Single by Bloc Party

from the album Silent Alarm
- B-side: "Skeleton"
- Released: 25 October 2004
- Genre: Indie rock"; garage rock;
- Length: 3:40
- Label: Wichita
- Songwriters: Russell Lissack; Gordon Moakes; Kele Okereke; Matt Tong;
- Producers: Bloc Party; Paul Epworth;

Bloc Party singles chronology
| "Little Thoughts/Tulips" (2004) | "Helicopter" (2004) | "Tulips" (2005) |

Audio sample
- 30-second excerpt of "Helicopter".file; help;

= Helicopter (Bloc Party song) =

2004 single by Bloc Party

"Helicopter" is a song by English rock band Bloc Party, originally released as a stand-alone single in the UK in October 2004 and appeared later on the Little Thoughts EP; it was released two years later as a single from their debut album, Silent Alarm, in the US. The song received acclaim, reaching number 26 on the UK Singles Chart but failing to chart on the US Hot 100. It did however chart on the US Billboard Hot Singles Sales chart. Various remixes of the song have been produced. The song was included in the music video games Guitar Hero III: Legends of Rock, Marc Ecko's Getting Up: Contents Under Pressure, Burnout Revenge, FIFA 06, FIFA 23, Colin McRae DiRT 2 and the episode "Alma Matter" from the sixth season of The Crown.

==Composition==
"Helicopter" is an indie rock and garage rock song, written by all band members prior to their debut studio album, Silent Alarm. Composed in B minor, it was written in common time and has a quick tempo of 171 beats per minute. The main riff was adapted from "Set The House Ablaze", a song by The Jam featured on the 1980 album Sound Affects.

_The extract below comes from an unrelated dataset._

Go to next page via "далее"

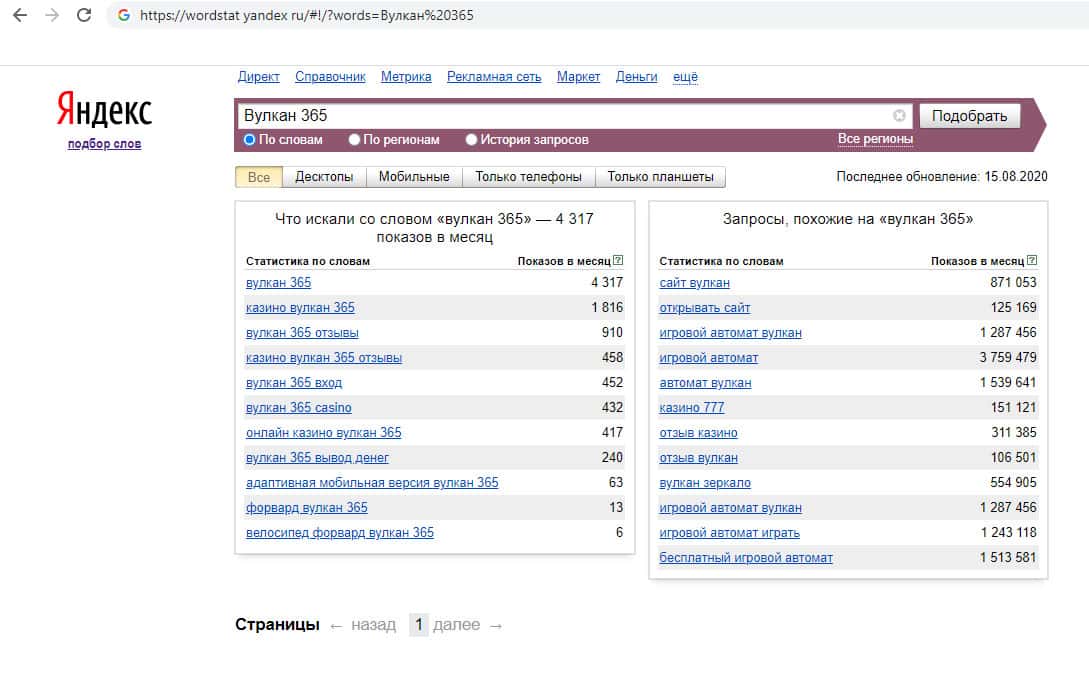[457, 625]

The song's critical references to the United States, and lines such as "just like his dad – the same mistakes", led to journalists believing that the song was an attack on George W. Bush, whose father George H. W. Bush had also led American military intervention in the Middle East. Okereke denied these suggestions in an interview with Pitchfork in August 2005 saying "It's frustrating that people attribute something to certain songs and that's not what they're about at all. [...] It's kinda patronizing".

==Music video==
The official video is displayed in black and white and shows the band playing in an old, empty house, intercut with surreal imagery. It has received the second-most views of any of Bloc Party's songs on YouTube, gaining over 39 million views.

==Track listings==
UK 7-inch
1. "Helicopter"
2. "Skeleton"

UK CD
1. "Helicopter"
2. "Always New Depths"
3. "Tulips" (Minotaur Shock mix)

US CD
1. "Helicopter" (Diplo remix)
2. "Helicopter" (Weird Science remix featuring Peaches)
3. "Helicopter" (Whitey remix)
4. "Helicopter" (Original version)

US 12-inch
1. "Helicopter" (Diplo remix)
2. "Helicopter" (Weird Science remix featuring Peaches)

==Charts==

| Chart (2004–06) | Peak position |
|---|---|
| Sweden (Hitlistan) | 51 |
| UK Singles (Official Charts) | 26 |
| U.S. Hot Singles Sales (Billboard) | 34 |

==Certifications==

| Region | Certification | Certified units/sales |
| United Kingdom (BPI) | Gold | 400,000^{‡} |
^{‡} Sales+streaming figures based on certification alone.